### WHAT TO DO
Could you restate every entry word for word, minus the pictures?

### DATA RECORDS
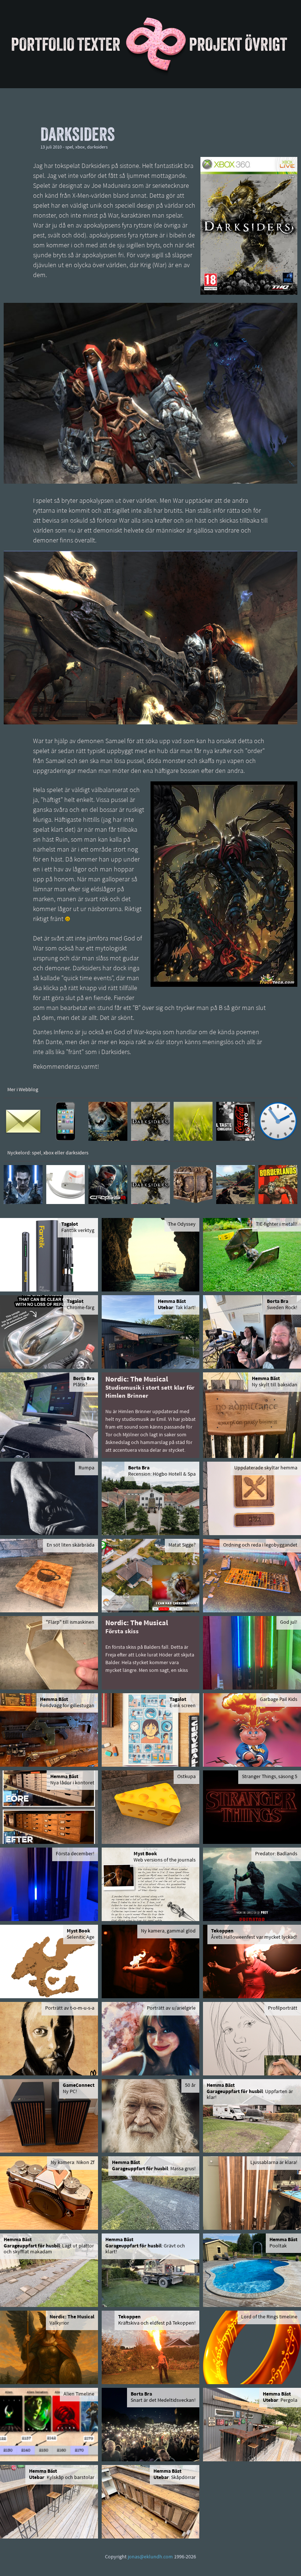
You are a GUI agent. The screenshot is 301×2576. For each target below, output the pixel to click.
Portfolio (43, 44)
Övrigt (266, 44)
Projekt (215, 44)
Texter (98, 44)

### TASK OUTPUT
You are a GUI agent. The screenshot is 301×2576. For each target below, output the pixel to click.
Portfolio (43, 44)
Övrigt (266, 44)
Projekt (215, 44)
Texter (98, 44)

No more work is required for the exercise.